Uprisings inthe Arab world have also shaken Croatia, inspiring thousands of its dissatisfied citizens to protest nearly every night for the past three weeks to demand the government quits.

"People are desperate and angry," said Vjekoslav Skreblin, a cook who is a regular at the growing demonstrations in the streets of the capital Zagreb and other major towns, organised via Facebook.

"Croatia needs immediate elections," insisted Skreblin ahead of Thursday evening's gathering, with one on Saturday expected to the biggest yet, drawing more than 10,000 people.

Inspired by the Middle East protests that drove out Egyptian leader Hosni Mubarak on 11 February, the man behind Croatia's wave of demonstrations — Ivan Pernar—called his first Facebook demonstration on 22 February.

Only 300 people showed up, but since then the numbers have kept growing.

"Our politics serve only as a smokescreen for criminal acts," said Skreblin, a 55-year-old cook who regularly shows up at the protests with his wife Zvjezdana.

"What we can see is only the top of a pyramid that is deeply plunged into crime," he charged.

"The Street Has Decided: Elections Now," read a banner he wielded at a march in downtown Zagreb last week.

An election would create a "new political scene, bring new people with healthy thinking," he told AFP.
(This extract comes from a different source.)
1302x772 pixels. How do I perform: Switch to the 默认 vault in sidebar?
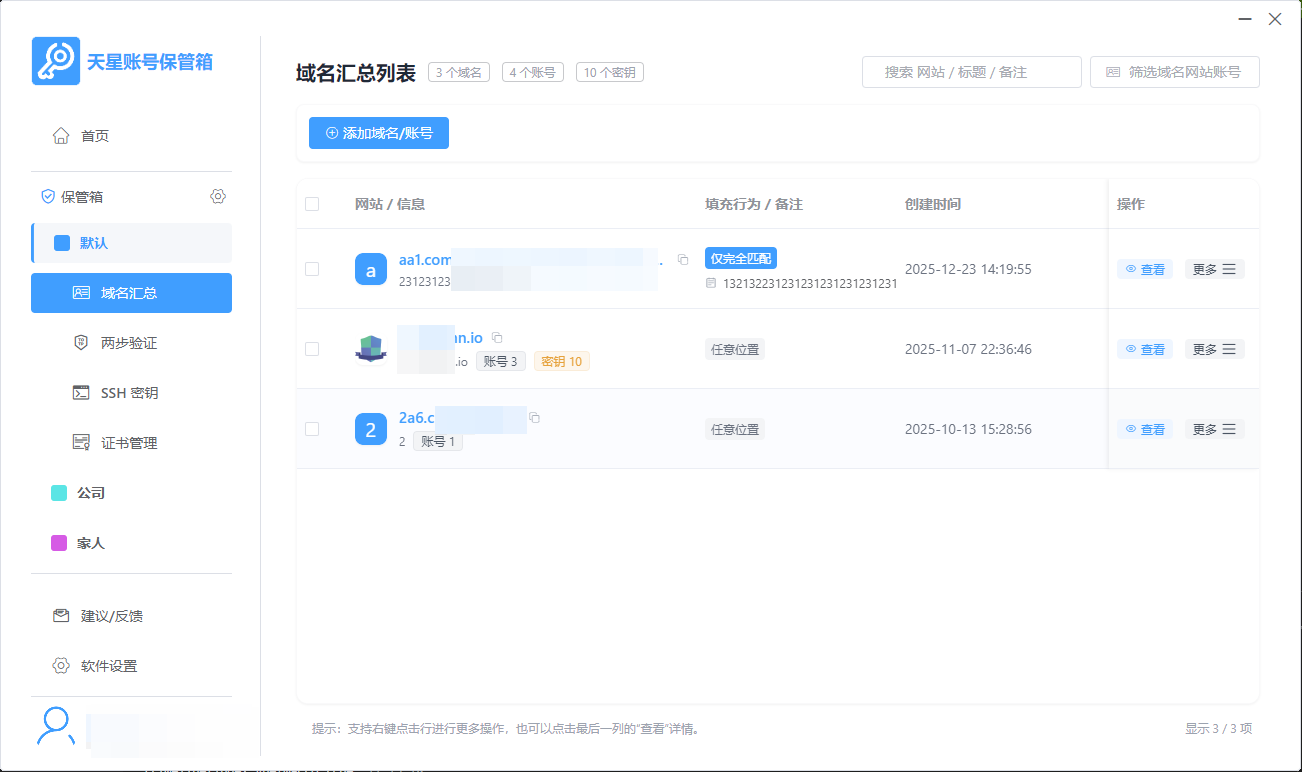(131, 243)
Students, pensioners, veterans from the 1991-1995 war, unemployed workers and intellectuals, leftist liberals and rightwingers, Europhobes and Europhiles—all join ranks during the several-hour-long marches through Zagreb.

What they have in common is one demand: for the government of Prime Minister Jadranka Kosor to resign and call early elections.
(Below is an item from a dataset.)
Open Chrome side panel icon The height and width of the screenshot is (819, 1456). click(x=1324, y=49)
Blowing whistles, the demonstrators chant: "Everyone come out on the streets!" "Jadranka go away!" and "Thieves!"

They hold banners saying: "I Love Croatia, No to EU". Other placards call for the nationalisation of banks or proclaim more moderately "Not left, nor right but straight forward".

Elections are due this year or in early 2012. Kosor has pledged to hold them by the end of this year but says calling polls now would jeopardise Croatia's bid to join the European Union, with talks in their final stages.

Recent surveys show that 70 per cent of Croatians back the anti-government protests, while the support for government has dropped to a record low of 13.7 per cent.

But while the demonstrations "stem from deep general social discontent, [they] have no common ideology," sociologist Drazen Lalic told AFP.

Croatia won independence from communist Yugoslavia in 1991-1995 war that, with fraudulent privatisation in the 1990s, deeply hurt its economy.

It was later hit hard by the global downturn, with unemployment now at an eight-year high of around 20 per cent.

Revelations of corruption reaching the top levels in politics, including Kosor's predecessor Ivo Sanader, fuel public discontent.

Kosor took over in 2009 when Sanader, detained in Austria on suspicion of corruption, stepped down. She boosted the anti-graft fight but her ruling Croatian Democratic Union (HDZ) is still seen as a den of corruption.

The protests are a "kind of spiritual awakening", said another regular, Darija Kosuta, holding a banner listing the government's alleged broken promises.

"All moral and other values have been destroyed. This is the only thing that we can offer to our youngsters," the 50-year-old unemployed professor said.

Added Lela Knezevic, a national television journalist who joined the marches: "The fact that radical rightists and students of the faculty of philosophy march side by side reflects the hideousness of this government."

"We aspired to democracy but we got wild capitalism," Knezevic told AFP.